Paraíso angosto, en todo caso, de pasiones humanas, harto humanas,
probablemente reconcentradas y recalentadas, aunque a primera vista no lo
parezca, que en cualquier momento pueden reventar y convertir el jardín del
Edén en un infierno. Si le pasó a Adán, si le pasó a Eva, ¿por qué no iba a
pasarme a mí?
Expúlseme Yavé. Mejor marcharse antes de que la transformación se consume.
Es lo que hago, lo que hacemos. El Valdivia pone proa a mar abierto. Anochece.
La isla se desdibuja en la distancia. No hay paraíso que no se pierda. Doscientos
expedicionarios de codos en la borda. Melancolía, resignación. Sé, sabemos
todos, que es para siempre, que nunca volveremos al archipiélago de Juan
Fernández. Adiós.
DRAGOLANDIA: Diario de Viernes (Ruta Quetzal-BBVA): 9. Vuelvo a ser quien soy
La Ruta Quetzal
El Valdivia llega a Concepción. La doble travesía -ir hasta Juan Fernández y
regresar desde allí- ha sido mucho menos dura de lo que se nos había vaticinado
y de lo que, en consecuencia, todos temíamos. Siempre es así. Los toreros tienen
más miedo al toro antes de empezar la corrida que durante ella.
Nos dieron sábanas, aunque no toallas. Las duchas y los retretes estaban
limpios. Los camarotes no eran excesivamente angostos, aunque carecían de
ojos de buey, y había enchufe y lámpara en la cabecera de los camastros, lo que
permitía leer y ver películas en el ordenador. Encaramarse a la litera alta, que
era la mía, y más aún bajar de ella entre bandazos y balanceos, requería
habilidades de equilibrismo, por no decir trapecismo, de las que por desgracia, y
por el moho de la edad, carezco. Mi carcasa, mis morros y mi crisma corrieron
serio peligro.
La comida era aceptable, aunque monótona. El barco bailaba el vals, pero no
hubo momentos de rock duro. Casi nadie se mareó. Yo, tampoco. Milagros de la
biodramina. Nunca, antes, la había tomado. Descubrí que coloca. Seguro que las
autoridades, si se enteran, la prohíben. Lo hicieron con la dexedrina, con el
optalidón, con el catovit, con el… Llevan el liberticidio en los genes. Son así.

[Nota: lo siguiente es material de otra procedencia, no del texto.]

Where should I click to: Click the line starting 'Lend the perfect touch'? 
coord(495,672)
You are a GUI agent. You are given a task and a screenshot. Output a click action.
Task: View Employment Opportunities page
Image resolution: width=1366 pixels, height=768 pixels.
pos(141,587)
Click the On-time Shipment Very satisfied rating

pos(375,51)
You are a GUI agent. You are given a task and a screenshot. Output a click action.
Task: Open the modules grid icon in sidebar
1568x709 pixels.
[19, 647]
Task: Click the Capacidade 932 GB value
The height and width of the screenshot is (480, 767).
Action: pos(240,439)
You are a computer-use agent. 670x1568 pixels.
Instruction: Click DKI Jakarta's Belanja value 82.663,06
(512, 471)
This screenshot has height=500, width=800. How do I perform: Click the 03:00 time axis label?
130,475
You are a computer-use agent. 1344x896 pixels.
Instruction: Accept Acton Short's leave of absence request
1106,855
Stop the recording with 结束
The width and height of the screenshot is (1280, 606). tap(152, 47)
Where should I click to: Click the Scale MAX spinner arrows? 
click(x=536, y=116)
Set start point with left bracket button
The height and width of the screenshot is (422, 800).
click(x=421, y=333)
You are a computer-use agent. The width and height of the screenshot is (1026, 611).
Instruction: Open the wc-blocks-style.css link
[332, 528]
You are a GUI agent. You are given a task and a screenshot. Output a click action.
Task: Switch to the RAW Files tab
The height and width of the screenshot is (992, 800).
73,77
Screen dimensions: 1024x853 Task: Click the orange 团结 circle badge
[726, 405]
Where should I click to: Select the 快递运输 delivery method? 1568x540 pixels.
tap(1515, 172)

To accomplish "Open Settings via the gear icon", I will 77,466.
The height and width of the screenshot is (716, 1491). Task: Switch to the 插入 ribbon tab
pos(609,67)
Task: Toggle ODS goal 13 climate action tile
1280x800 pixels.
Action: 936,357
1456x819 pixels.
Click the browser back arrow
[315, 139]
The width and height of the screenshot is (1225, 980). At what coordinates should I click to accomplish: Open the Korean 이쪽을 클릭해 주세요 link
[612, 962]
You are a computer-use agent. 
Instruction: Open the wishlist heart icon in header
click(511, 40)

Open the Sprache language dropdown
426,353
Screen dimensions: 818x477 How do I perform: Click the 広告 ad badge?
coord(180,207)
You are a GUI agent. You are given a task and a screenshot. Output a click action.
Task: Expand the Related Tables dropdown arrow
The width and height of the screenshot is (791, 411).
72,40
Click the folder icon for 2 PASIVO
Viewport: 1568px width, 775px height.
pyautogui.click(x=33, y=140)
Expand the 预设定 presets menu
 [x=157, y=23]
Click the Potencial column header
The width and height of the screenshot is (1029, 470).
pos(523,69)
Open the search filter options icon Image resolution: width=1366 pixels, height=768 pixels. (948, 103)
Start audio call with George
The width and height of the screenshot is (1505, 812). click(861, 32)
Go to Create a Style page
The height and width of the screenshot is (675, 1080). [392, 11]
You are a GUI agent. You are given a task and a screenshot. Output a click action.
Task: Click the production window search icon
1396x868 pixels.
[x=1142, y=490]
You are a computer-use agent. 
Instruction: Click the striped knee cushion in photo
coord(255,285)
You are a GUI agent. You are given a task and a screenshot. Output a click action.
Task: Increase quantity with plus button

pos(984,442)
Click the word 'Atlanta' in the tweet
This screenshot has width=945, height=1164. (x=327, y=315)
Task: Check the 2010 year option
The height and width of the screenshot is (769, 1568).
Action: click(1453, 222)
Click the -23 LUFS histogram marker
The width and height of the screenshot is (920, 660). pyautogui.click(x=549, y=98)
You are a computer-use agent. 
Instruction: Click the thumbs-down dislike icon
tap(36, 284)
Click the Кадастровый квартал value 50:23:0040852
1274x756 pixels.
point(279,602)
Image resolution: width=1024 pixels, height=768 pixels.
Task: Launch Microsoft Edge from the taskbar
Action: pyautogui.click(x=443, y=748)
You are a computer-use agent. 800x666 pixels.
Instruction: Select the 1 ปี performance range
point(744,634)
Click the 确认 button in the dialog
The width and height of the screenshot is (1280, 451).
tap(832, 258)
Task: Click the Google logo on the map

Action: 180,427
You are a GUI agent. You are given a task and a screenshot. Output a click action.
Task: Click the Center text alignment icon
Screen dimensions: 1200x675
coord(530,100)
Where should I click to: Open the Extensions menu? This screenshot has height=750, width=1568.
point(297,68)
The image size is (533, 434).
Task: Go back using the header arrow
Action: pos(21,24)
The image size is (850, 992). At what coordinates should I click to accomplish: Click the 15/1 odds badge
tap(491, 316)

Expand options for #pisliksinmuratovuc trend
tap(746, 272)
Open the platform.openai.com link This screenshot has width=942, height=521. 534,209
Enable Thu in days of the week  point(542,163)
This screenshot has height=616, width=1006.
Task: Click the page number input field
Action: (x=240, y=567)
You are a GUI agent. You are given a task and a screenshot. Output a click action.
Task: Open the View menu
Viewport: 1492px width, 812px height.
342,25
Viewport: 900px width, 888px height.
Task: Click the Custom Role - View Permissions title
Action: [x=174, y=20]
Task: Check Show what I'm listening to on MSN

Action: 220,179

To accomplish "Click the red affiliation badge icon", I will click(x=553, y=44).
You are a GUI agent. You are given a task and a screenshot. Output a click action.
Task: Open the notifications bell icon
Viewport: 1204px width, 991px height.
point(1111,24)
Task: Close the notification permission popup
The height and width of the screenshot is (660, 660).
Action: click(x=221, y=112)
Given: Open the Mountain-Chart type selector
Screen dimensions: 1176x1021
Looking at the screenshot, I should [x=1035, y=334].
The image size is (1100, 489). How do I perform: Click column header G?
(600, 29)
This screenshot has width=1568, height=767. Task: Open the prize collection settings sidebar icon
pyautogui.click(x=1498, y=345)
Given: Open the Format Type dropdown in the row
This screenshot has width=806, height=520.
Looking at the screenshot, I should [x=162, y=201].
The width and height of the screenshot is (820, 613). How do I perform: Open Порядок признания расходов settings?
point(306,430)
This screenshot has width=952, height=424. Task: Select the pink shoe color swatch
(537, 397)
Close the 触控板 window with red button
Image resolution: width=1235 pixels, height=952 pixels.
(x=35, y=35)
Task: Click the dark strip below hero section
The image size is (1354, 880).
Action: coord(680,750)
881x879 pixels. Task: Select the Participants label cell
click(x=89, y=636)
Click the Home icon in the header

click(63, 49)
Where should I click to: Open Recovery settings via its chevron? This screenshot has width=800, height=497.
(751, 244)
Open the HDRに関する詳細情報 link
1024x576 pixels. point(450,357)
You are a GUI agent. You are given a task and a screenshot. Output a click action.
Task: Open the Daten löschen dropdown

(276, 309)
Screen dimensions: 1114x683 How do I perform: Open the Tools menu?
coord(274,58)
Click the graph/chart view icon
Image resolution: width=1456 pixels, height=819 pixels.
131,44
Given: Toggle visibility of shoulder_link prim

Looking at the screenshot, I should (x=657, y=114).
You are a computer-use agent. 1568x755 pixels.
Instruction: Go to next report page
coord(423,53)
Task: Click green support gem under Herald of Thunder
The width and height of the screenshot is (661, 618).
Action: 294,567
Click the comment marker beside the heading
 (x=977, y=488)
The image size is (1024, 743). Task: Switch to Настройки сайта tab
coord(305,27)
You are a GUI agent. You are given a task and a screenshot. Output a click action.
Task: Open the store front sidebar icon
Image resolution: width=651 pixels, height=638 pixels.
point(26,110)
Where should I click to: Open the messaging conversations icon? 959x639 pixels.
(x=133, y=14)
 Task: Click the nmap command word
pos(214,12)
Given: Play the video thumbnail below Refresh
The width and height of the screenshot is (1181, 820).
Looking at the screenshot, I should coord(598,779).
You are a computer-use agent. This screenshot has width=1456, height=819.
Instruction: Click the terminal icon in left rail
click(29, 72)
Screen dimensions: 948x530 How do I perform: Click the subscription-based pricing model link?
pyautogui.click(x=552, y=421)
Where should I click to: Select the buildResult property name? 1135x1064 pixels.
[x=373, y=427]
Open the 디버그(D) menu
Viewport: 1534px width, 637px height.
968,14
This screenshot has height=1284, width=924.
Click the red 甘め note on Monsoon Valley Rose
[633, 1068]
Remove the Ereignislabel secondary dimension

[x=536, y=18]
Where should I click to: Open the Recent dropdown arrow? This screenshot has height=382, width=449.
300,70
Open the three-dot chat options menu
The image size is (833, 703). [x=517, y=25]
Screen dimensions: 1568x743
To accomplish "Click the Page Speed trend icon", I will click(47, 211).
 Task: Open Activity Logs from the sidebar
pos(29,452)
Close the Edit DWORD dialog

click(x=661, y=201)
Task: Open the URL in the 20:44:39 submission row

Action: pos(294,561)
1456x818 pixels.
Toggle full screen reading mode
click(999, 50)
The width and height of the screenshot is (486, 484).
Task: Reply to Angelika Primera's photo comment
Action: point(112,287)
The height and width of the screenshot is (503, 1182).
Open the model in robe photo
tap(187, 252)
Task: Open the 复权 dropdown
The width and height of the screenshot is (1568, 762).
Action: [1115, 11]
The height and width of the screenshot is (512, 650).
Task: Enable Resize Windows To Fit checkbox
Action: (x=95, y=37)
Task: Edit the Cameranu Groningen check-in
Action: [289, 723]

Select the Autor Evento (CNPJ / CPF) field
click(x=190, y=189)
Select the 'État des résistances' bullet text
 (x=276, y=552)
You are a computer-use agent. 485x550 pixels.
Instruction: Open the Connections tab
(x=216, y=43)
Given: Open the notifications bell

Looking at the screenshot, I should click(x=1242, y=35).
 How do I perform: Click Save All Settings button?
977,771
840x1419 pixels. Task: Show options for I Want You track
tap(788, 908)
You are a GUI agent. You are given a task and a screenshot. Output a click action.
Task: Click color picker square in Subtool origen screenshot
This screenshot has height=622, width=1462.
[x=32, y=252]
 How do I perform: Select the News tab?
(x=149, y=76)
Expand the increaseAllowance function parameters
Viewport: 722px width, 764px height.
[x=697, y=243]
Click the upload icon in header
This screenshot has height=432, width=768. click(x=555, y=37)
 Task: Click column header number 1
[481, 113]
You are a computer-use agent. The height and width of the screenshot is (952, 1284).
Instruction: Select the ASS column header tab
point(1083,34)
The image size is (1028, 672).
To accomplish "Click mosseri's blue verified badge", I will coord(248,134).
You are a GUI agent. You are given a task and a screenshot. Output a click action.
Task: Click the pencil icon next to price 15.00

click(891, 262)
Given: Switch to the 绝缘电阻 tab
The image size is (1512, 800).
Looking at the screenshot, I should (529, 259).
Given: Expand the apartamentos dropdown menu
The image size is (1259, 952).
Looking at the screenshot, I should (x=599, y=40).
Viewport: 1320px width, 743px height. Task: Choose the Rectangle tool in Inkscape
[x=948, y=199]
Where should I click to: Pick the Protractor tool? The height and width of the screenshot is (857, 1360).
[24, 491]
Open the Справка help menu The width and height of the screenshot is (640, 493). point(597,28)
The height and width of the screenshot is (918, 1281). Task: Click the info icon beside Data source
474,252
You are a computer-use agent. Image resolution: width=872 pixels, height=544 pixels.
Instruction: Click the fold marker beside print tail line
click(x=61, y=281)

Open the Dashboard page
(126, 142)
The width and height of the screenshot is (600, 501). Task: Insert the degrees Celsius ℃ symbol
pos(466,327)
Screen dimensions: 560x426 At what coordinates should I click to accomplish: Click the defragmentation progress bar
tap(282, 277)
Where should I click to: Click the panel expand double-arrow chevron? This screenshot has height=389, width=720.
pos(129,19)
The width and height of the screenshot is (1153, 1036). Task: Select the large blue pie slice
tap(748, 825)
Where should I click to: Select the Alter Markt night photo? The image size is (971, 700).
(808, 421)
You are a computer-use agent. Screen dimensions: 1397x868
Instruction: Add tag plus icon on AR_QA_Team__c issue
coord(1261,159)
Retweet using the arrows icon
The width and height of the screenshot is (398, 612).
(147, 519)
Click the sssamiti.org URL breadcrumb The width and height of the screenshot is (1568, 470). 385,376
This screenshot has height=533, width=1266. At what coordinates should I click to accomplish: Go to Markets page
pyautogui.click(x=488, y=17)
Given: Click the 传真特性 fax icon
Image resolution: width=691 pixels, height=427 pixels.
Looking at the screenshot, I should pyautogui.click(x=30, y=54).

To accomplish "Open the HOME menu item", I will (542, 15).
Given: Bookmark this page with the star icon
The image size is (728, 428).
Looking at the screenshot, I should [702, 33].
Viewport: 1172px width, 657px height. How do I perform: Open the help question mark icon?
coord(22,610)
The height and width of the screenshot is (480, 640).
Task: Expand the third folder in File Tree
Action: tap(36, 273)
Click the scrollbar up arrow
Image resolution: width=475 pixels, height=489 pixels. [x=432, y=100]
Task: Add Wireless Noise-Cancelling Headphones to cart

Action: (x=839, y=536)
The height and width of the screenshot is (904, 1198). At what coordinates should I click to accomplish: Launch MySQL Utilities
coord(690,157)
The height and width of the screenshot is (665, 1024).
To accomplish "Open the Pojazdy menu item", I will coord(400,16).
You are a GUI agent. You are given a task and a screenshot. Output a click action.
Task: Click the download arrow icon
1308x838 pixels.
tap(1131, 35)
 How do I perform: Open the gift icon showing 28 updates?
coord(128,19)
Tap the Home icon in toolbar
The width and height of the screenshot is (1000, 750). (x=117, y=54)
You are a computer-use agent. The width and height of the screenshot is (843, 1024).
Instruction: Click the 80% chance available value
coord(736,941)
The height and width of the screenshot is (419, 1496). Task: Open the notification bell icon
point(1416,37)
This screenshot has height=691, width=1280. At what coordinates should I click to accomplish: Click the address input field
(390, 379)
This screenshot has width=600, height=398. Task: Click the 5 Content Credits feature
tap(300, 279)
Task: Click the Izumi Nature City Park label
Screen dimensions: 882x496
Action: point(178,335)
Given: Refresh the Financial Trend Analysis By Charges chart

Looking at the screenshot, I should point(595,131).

Nuestra salud les preocupa. Gracias, papis.
El capitán, los oficiales y los marineros nos trataron con exquisita corrección.
Gente amable, simpatiquísima, muy bien educada. Cada vez tengo mejor
opinión de la disciplina castrense. Todo, a bordo, funcionó como un reloj suizo.
Sin orden y jerarquía no hay libertad posible.
En el muelle nos aguarda Miguel. Parece Neptuno. Si yo tuviera un barco
encargaría a un buen escultor su efigie y la pondría en la proa. Da gusto verlo al
pie del cañón (sin pólvora). He solicitado al Rey que lo nombre Duque de
Quetzal. Lo hizo en mi nombre, hace pocos días, El Lobo Feroz que todos los
martes aúlla y enseña los colmillos en la segunda página de El Mundo impreso.
Junto a Miguel están las autoridades de la zona (el corregidor, el delegado del
gobierno, los mandos de la Marina, el obispo), pero no hay autoridad más alta
que la suya.
Discursos, charangas y bailes. Vamos luego a visitar un buque de guerra del año
del catapún, primorosamente restaurado, y se acaba la fiesta.
La mía, quiero decir, porque la Ruta sigue. Y yo, a mi aire, también.
Duermo en Concepción, alquilo un coche y tiro hacia el sur. Vuelvo a ser llanero
solitario. Recupero la identidad de mi pasaporte. Dejo de ser el compañero de
Robinsón. Termina así y aquí el Diario de Viernes.